#### Data extracts:
Segment Open

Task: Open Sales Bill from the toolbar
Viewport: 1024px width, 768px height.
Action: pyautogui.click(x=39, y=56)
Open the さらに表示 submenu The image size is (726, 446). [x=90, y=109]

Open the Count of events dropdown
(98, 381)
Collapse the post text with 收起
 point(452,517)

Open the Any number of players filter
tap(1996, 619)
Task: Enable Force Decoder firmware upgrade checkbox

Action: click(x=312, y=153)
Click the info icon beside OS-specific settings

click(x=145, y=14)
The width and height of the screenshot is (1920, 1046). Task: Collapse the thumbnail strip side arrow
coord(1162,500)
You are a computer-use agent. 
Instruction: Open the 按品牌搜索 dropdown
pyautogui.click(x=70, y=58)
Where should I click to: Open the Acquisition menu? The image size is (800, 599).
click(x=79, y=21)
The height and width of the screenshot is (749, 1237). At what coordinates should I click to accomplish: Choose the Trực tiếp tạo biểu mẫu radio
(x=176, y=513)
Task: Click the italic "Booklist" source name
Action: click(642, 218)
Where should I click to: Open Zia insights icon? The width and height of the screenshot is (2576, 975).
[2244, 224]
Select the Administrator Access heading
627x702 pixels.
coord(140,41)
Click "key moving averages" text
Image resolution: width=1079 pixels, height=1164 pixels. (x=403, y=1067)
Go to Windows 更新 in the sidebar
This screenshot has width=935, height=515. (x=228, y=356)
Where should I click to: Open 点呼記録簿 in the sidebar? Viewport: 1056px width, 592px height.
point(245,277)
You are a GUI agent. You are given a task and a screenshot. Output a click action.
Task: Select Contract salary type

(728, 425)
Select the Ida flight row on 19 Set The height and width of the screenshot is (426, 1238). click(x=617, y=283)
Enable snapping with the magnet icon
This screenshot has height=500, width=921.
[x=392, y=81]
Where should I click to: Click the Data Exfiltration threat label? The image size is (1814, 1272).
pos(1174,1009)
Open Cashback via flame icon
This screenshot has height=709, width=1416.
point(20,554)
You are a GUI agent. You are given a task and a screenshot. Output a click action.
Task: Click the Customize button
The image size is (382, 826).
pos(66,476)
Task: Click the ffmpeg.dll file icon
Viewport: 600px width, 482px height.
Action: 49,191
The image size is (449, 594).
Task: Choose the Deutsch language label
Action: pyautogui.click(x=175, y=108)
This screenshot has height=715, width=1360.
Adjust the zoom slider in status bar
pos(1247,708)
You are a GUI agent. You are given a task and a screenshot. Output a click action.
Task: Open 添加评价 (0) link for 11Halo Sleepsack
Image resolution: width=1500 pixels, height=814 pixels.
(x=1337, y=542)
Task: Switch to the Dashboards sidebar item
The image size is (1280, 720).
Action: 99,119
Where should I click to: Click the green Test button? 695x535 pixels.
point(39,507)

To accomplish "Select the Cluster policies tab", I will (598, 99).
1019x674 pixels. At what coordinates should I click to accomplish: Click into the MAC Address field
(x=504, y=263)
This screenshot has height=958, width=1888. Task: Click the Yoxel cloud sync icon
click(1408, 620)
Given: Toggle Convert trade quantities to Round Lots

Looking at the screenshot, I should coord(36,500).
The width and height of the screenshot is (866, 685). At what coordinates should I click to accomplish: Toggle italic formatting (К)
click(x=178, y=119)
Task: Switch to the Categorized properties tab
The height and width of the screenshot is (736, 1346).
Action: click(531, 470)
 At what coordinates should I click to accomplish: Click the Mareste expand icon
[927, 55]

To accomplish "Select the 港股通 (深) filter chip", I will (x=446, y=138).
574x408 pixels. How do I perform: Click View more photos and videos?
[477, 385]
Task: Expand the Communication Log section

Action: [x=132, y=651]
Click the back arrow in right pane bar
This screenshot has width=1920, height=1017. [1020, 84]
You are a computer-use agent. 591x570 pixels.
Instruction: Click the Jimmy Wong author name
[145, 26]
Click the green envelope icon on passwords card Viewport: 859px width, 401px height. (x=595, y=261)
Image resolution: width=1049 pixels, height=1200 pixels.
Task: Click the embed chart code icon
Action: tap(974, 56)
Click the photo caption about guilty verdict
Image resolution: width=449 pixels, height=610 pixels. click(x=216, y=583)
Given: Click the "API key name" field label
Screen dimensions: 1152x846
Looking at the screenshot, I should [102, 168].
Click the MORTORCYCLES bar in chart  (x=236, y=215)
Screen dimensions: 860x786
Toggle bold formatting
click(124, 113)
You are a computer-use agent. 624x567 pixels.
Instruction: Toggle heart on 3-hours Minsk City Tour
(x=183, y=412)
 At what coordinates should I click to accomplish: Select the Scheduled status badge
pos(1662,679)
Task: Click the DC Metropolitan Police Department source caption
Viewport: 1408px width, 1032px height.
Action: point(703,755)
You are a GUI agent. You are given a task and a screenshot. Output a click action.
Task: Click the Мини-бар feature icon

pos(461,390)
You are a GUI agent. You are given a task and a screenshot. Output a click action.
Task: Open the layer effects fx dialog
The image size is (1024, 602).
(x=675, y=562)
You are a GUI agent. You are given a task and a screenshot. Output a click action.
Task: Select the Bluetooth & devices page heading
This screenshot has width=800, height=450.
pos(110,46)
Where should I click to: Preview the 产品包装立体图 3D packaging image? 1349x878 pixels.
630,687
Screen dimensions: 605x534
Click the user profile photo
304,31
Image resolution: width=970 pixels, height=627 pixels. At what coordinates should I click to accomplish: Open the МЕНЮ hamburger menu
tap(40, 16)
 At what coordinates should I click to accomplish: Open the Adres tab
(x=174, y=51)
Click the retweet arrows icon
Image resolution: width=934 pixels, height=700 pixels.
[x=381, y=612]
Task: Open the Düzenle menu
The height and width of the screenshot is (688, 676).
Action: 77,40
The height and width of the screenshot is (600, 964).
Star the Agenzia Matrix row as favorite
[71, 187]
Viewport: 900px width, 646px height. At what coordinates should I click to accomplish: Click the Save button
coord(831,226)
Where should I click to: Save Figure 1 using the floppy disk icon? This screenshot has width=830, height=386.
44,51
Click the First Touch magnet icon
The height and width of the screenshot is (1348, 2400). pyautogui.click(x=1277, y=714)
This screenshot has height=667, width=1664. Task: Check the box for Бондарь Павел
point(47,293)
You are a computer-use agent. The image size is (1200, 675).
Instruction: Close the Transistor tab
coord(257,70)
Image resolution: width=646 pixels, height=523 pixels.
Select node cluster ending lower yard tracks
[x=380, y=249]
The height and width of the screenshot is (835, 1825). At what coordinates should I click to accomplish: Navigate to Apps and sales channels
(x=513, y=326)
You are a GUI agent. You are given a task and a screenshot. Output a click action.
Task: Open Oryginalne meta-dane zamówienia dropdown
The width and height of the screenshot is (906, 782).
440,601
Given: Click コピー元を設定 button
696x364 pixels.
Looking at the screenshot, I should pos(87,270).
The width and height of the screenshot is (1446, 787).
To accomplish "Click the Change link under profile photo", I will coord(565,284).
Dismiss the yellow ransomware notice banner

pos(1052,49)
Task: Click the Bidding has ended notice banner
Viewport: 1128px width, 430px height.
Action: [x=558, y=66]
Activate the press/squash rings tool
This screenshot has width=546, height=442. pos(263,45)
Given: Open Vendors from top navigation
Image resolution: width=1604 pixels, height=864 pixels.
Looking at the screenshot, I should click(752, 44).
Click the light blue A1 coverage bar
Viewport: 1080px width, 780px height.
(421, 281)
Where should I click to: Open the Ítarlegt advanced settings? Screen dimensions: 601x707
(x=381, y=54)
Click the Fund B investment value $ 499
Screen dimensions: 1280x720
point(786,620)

Segment Closed

Proceeding from the line containing "The width and height of the screenshot is (906, 782)." through the line containing "Given: Open Vendors from top navigation", transcribe the lines above exactly, both end lines included.

The width and height of the screenshot is (906, 782).
440,601
Given: Click コピー元を設定 button
696x364 pixels.
Looking at the screenshot, I should pos(87,270).
The width and height of the screenshot is (1446, 787).
To accomplish "Click the Change link under profile photo", I will coord(565,284).
Dismiss the yellow ransomware notice banner

pos(1052,49)
Task: Click the Bidding has ended notice banner
Viewport: 1128px width, 430px height.
Action: [x=558, y=66]
Activate the press/squash rings tool
This screenshot has width=546, height=442. pos(263,45)
Given: Open Vendors from top navigation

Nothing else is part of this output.